As India must prioritize efforts to preserve its underground water, decrease pesticide pollution, and increase its agricultural biodiversity, the recent shift toward increased U.S. Department of Agriculture (USDA) research on sustainable agriculture is especially relevant for future U.S.-Indian collaborative research opportunities. For example, most USDA research and extension funding was traditionally focused on ways to enhance yields of crops or animal products, and few resources were dedicated to research on ecologically sustainable agriculture. However, as concerns have grown about the ecological impacts of conventional agriculture, the USDA has stepped up research on alternative approaches such as agroecological farming systems. One such effort is a 13-year long experiment by the Leopold Center for Sustainable Agriculture at Iowa State University, which has shown that organic farming can be profitable. 

These types of collaborative research initiatives can be given an important boost if the two countries revive the U.S.-India Agriculture Dialogue as well as the U.S.-India Agricultural Knowledge Initiative (AKI), which had supported linkages between India and U.S.-based land-grant institutions with extensive experience in agricultural research, training, and extension. Agriculture cooperation will be boosted if policymakers keep in mind other related reforms such as India’s new National Education Policy (NEP), which promises to stimulate more international cooperation in higher education research and exchanges. 

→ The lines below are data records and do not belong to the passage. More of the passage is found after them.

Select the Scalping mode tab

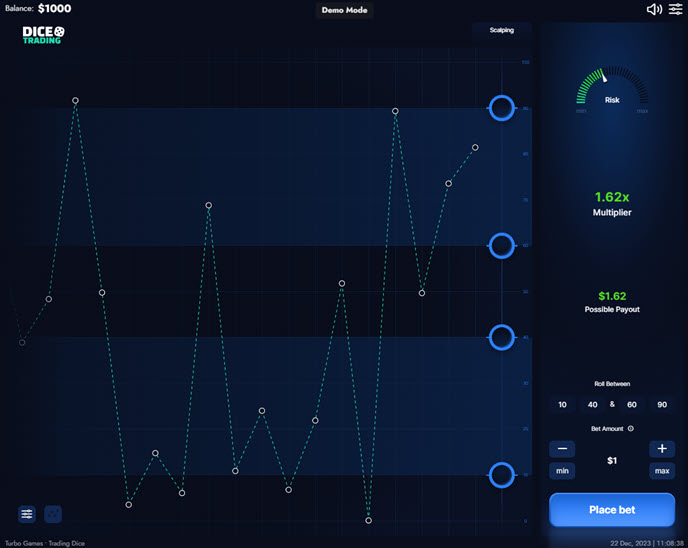[501, 30]
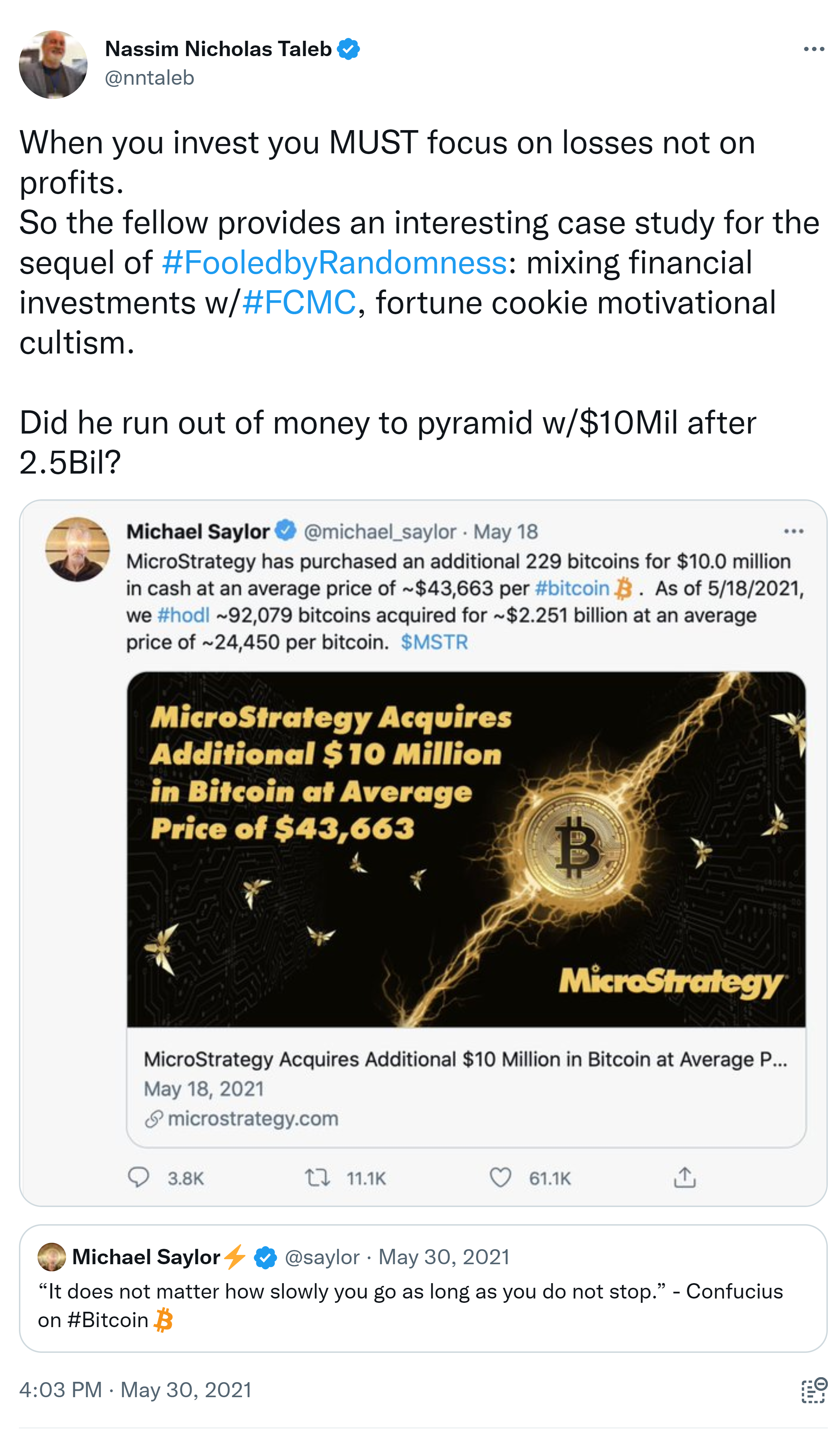This screenshot has width=840, height=1449.
Task: Click the #bitcoin hashtag in Saylor's tweet
Action: tap(572, 588)
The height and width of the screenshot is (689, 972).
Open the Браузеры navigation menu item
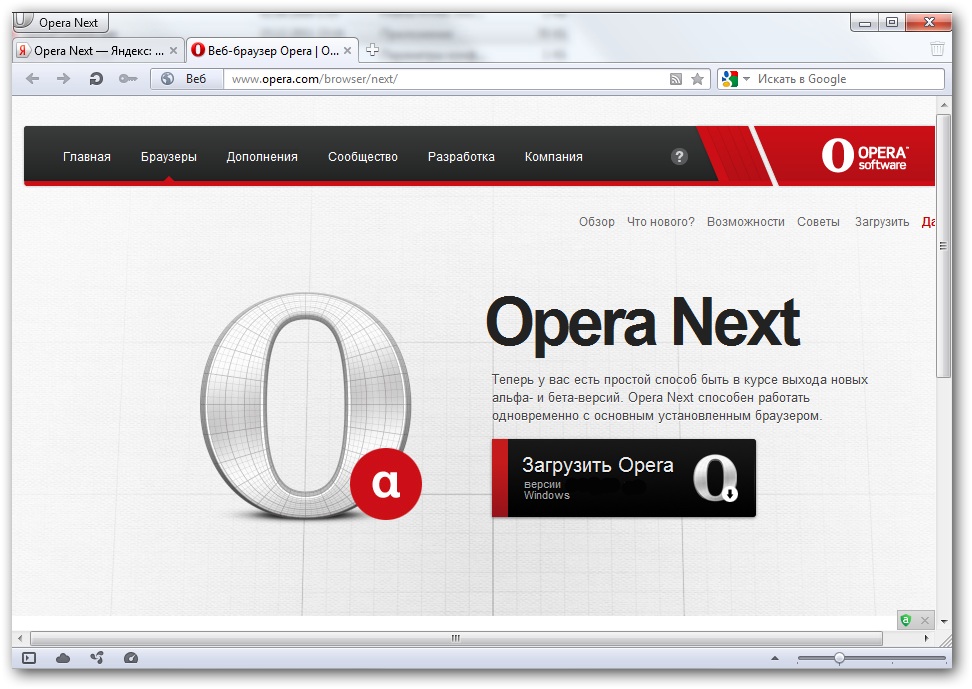(168, 157)
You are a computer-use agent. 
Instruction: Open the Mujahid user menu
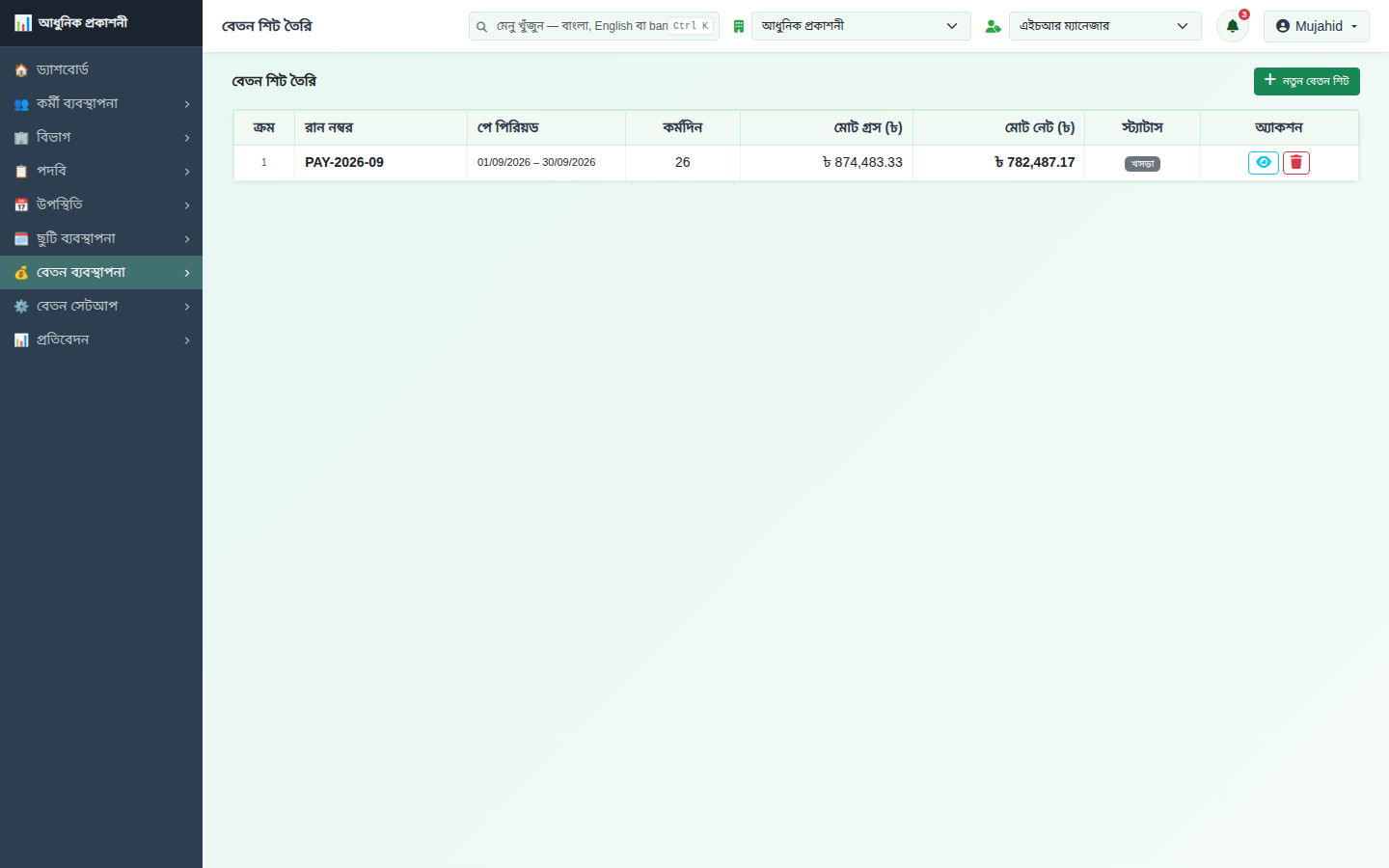pyautogui.click(x=1316, y=26)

There are many small scale innovations being developed by U.S. farmers based on successful agroecological methods that could inform future U.S.-India joint ventures and research collaborations. For example, A-Frame Farm, a 450-acre farm in Madison, Minnesota, has shown that organic corn and soybeans can be produced profitably without using any pesticides by adopting cover cropping and crop rotation techniques to build soil fertility. Swanton Berry Farm in California uses a fruit-vegetable crop rotation strategy to successfully produce organic strawberries without the use of pesticides. Singing Frogs Farm in California, which receives support from the USDA Pollinator Campaign, has a program designed to assist farmers who diversify their landscapes and restore endangered native pollinator habitats, which successfully produces fruits and vegetables intercropped with flowering hedgerows selected to ensure year-round blooms provide forage for honeybees and native pollinators.

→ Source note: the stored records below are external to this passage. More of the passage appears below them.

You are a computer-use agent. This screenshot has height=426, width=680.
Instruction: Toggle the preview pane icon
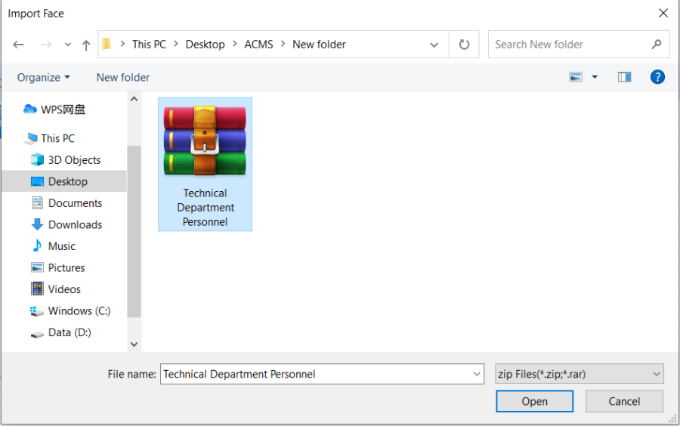point(625,77)
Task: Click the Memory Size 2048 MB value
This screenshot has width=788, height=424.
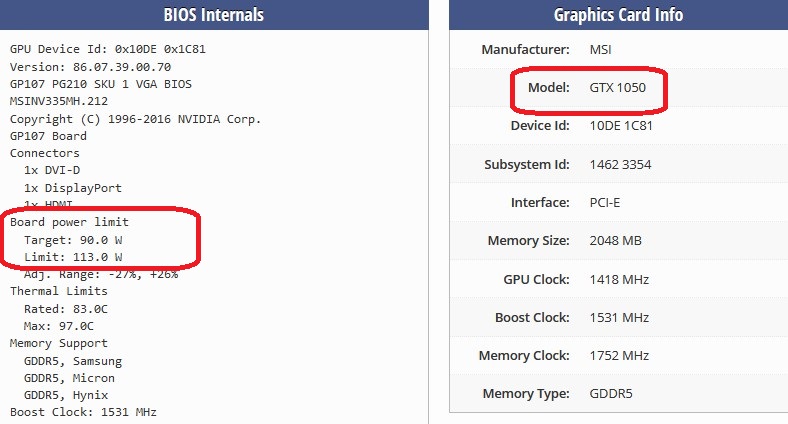Action: [x=615, y=241]
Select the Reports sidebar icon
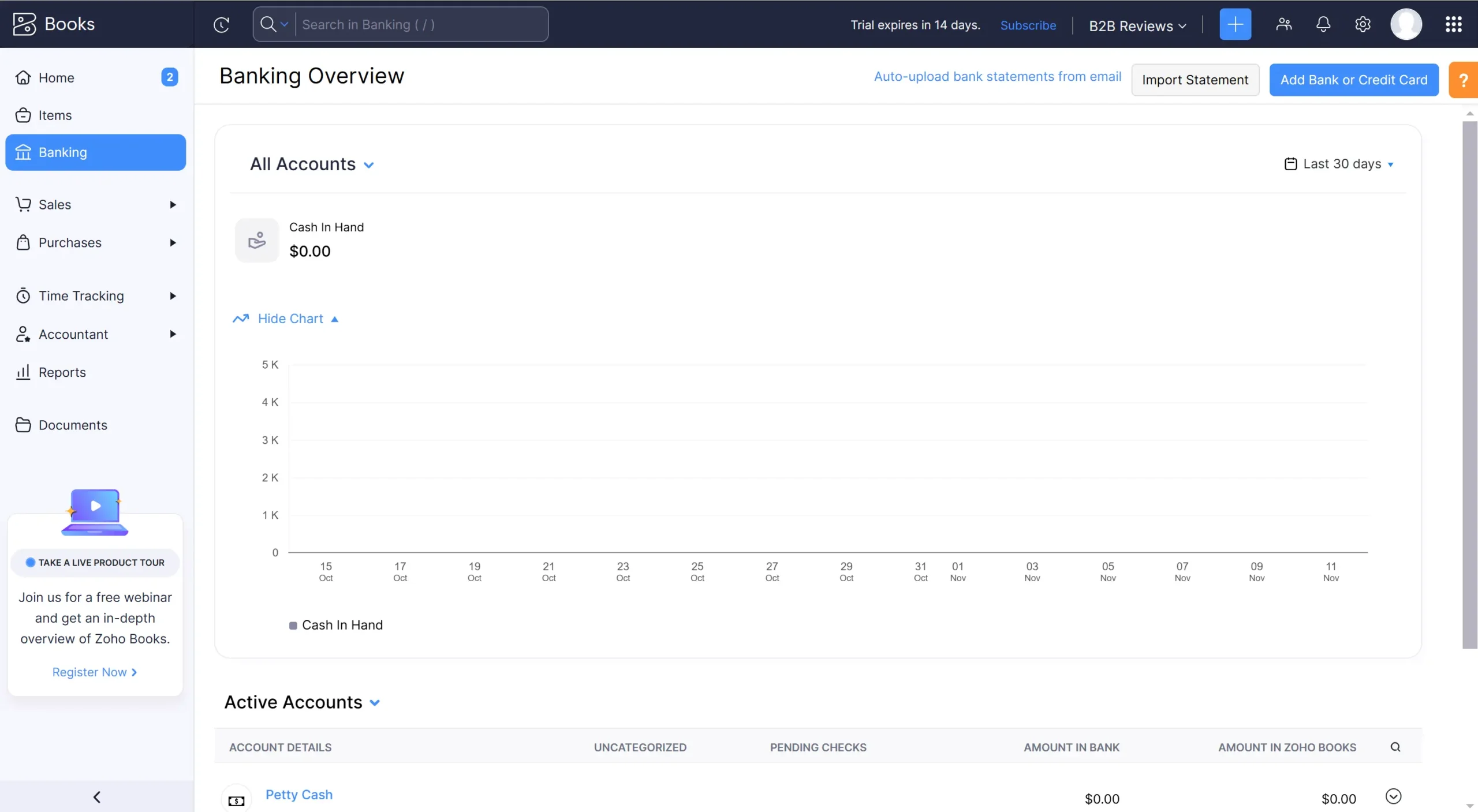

Opportunities for U.S. Investors in India’s Agricultural Markets

With a high percentage of waste in its current agricultural transportation infrastructure, the Indian market can provide significant new investment opportunities for leading U.S. companies in cold chain transportation logistics and frozen foods distribution. And with new reforms designed to expand contract farming, India could become a cost-effective strategic supplier to the United States for key food products with new agriculture value chains designed to meet the needs of U.S. consumers, thereby creating additional food supply channels for U.S. markets and benefitting Indian farmers with secured markets. In return, U.S. firms can help India develop value chains for new crops, such as sugar beet, to cater to new demands of its growing middle class and global consumer markets. The U.S. agricultural sector can also bring its expertise in internet and digital innovations to help the growing demand in India for technology that can help to modernize and streamline several aspects of India’s agriculture value chains.

The shift in U.S. investor sentiment about the scalability of sustainable agricultural comes at a time of historic policy reforms to the agricultural sector in India, a new administration in the United States, and growing economic and security ties between the two countries. The conflux of these developments suggests that important opportunities for expanding U.S.-India agricultural trade could be on the horizon.